> [Set exercise 1]:
List every time of day given in the "On ... wrote:" attribution lines of the mailing-list thread about slow PDF parsing, in the order they appear.

Re: Fwd: Very slow PDF parsing.

Posted by Konstantin Gribov <gr...@gmail.com>.

Follow up, it seems to be fixed, so not actual for me anymore. Sorry for
this bit of noise in lists)

-- 
Best regards,
Konstantin Gribov.


On Thu, Mar 21, 2019 at 7:56 PM Konstantin Gribov <gr...@gmail.com> wrote:

> Slava,
>
> Could you please forward this pdf to private@tika.apache.org (Tika PMC
> only private list)? I had similar issues with some pdf but were unable to
> get them from client to look into it with profiler.
>
> --
> Best regards,
> Konstantin Gribov.
>
>
> On Thu, Feb 28, 2019 at 7:27 PM Slava G <sl...@gmail.com> wrote:
>
>> Tim, to what email to send you the PDF ?
>> Thanks
>>
>> On Thu, Feb 28, 2019 at 3:57 PM Slava G <sl...@gmail.com> wrote:
>>
>>> I'll once I'll get customer's approval.
>>> Meanwhile I can do any checks, if you can specify what to check.
>>> Thanks
>>>
>>> On Thu, Feb 28, 2019 at 3:56 PM Tim Allison <ta...@apache.org> wrote:
>>>
>>>> Any chance you can share the file directly w me or someone else on the
>>>> PDFBox team?
>>>>
>>>> On Wed, Feb 27, 2019 at 11:24 AM Slava G <sl...@gmail.com> wrote:
>>>>
>>>> > After 3h 40m it's still parsing using PDFBox 2.0.14 app...
>>>> > Thanks
>>>> >
>>>> > On Wed, Feb 27, 2019 at 3:29 PM Slava G <sl...@gmail.com> wrote:
>>>> >
>>>> >> With 2.0.14 it's 40 minutes running, no result, still working...
>>>> >> Seems that issue is still there.
>>>> >> Thanks
>>>> >>
>>>> >> On Wed, Feb 27, 2019 at 2:52 PM Slava G <sl...@gmail.com> wrote:
>>>> >>
>>>> >>> Checking with 2.0.14. Started as an app. Will update soon.

> [Set exercise 2]:
In the rows, from the line with "Click the network upload arrow indicator" through the end of the rows, substitute "icon" for "indicator" and give those lines back with nothing else altered. Omit the pictures from your answer.

Source data
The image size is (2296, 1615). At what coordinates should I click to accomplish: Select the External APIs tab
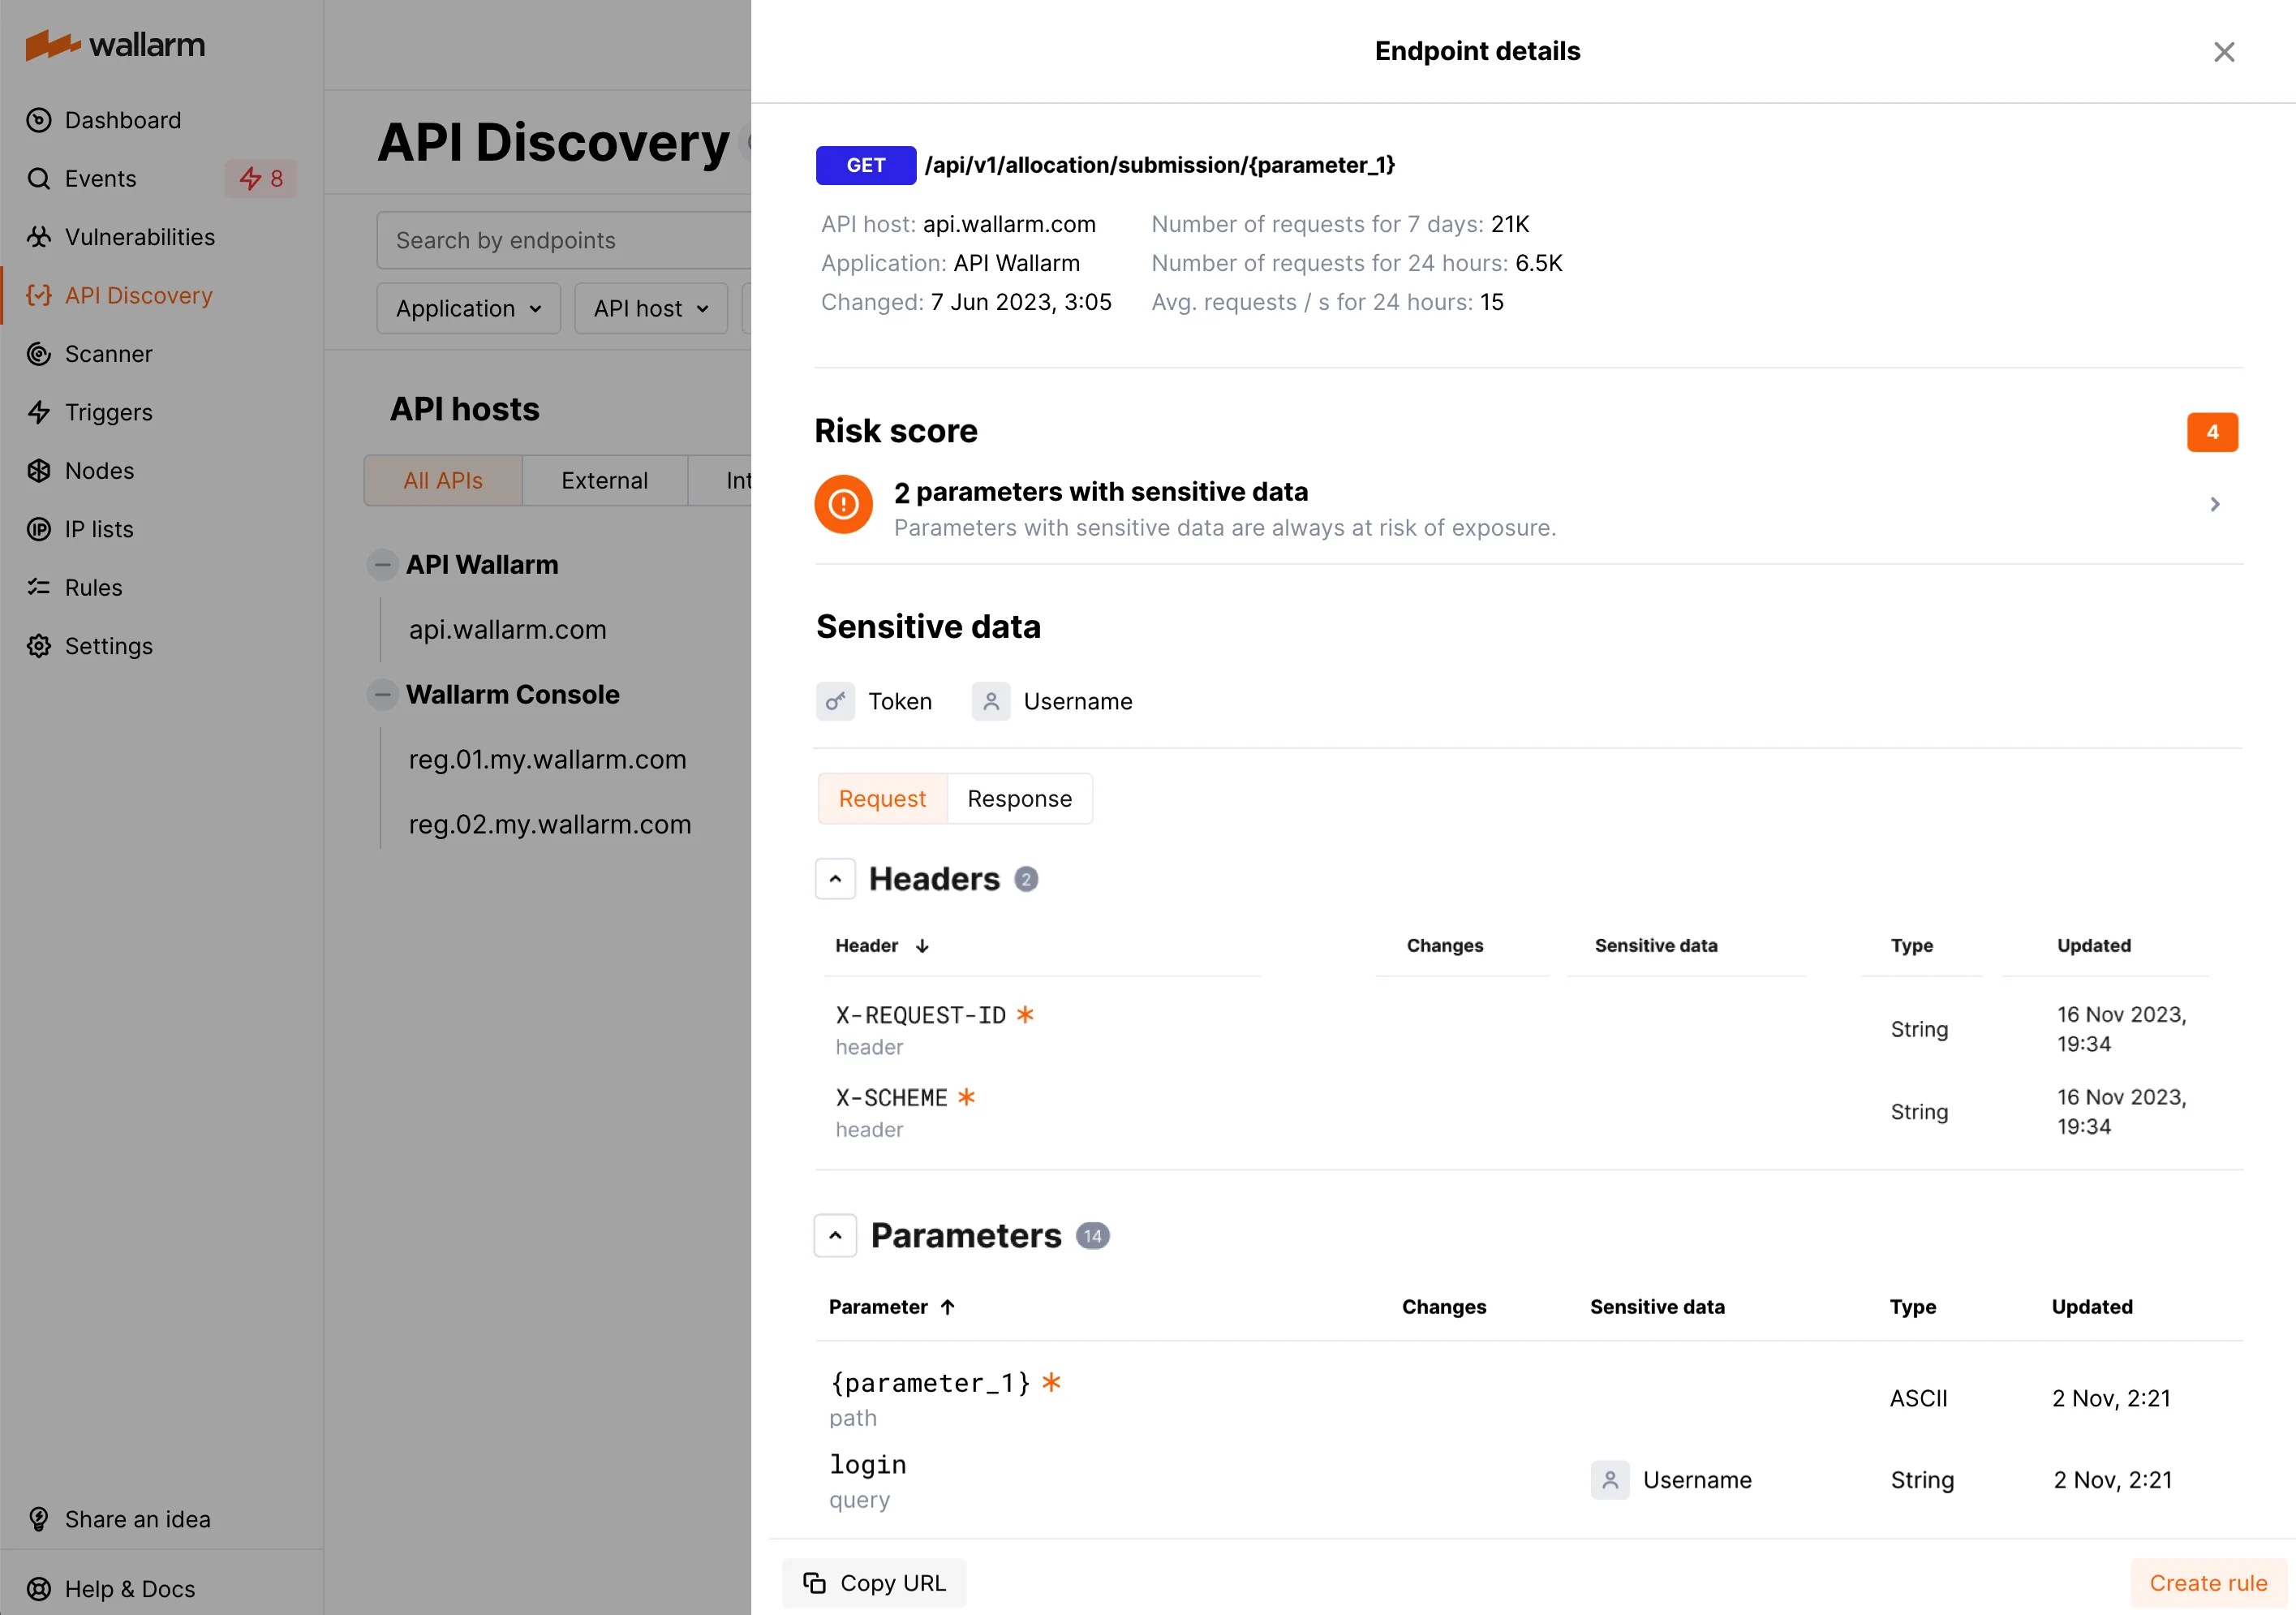pyautogui.click(x=604, y=480)
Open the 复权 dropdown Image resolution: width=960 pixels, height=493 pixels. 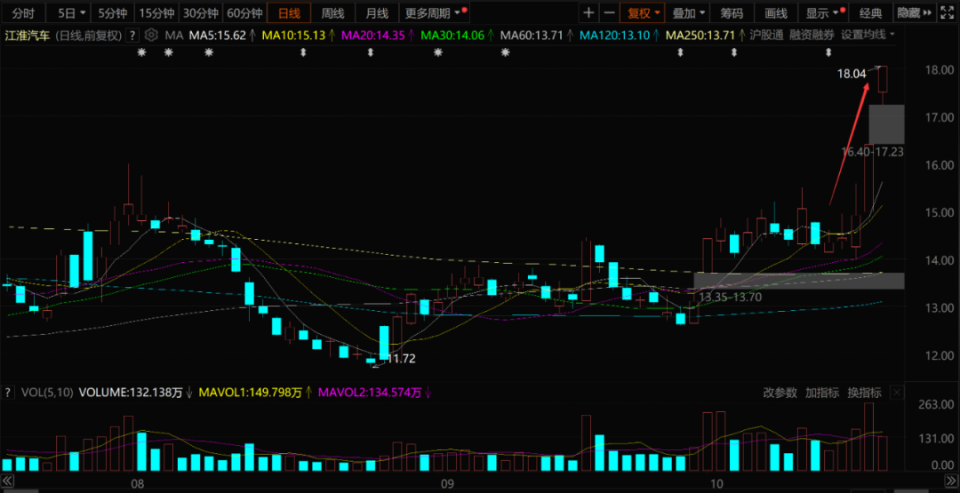click(643, 13)
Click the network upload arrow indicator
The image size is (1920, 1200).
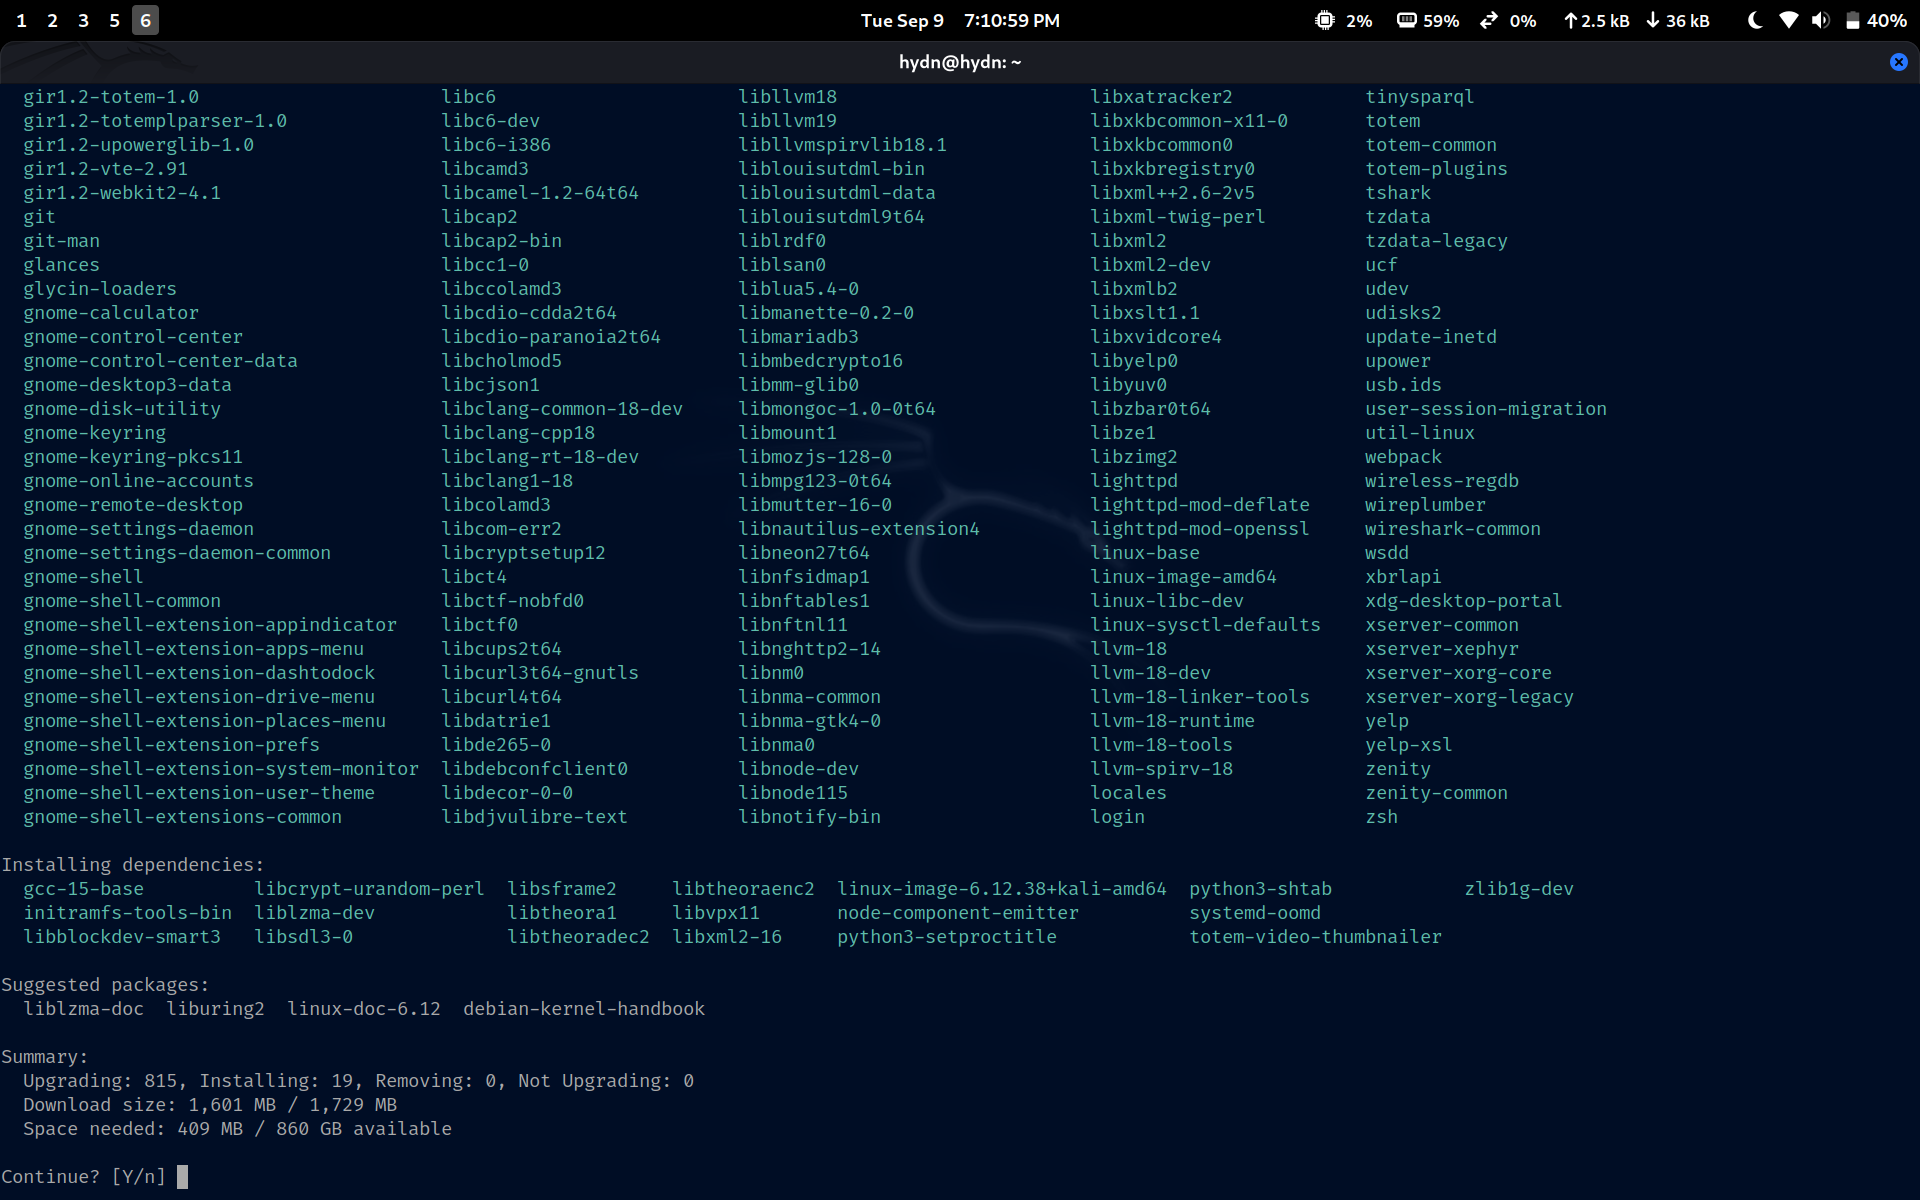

> [Final answer 1]:
7:56 PM
7:27 PM
3:57 PM
3:56 PM
11:24 AM
3:29 PM
2:52 PM

> [Final answer 2]:
Click the network upload arrow icon
The image size is (1920, 1200).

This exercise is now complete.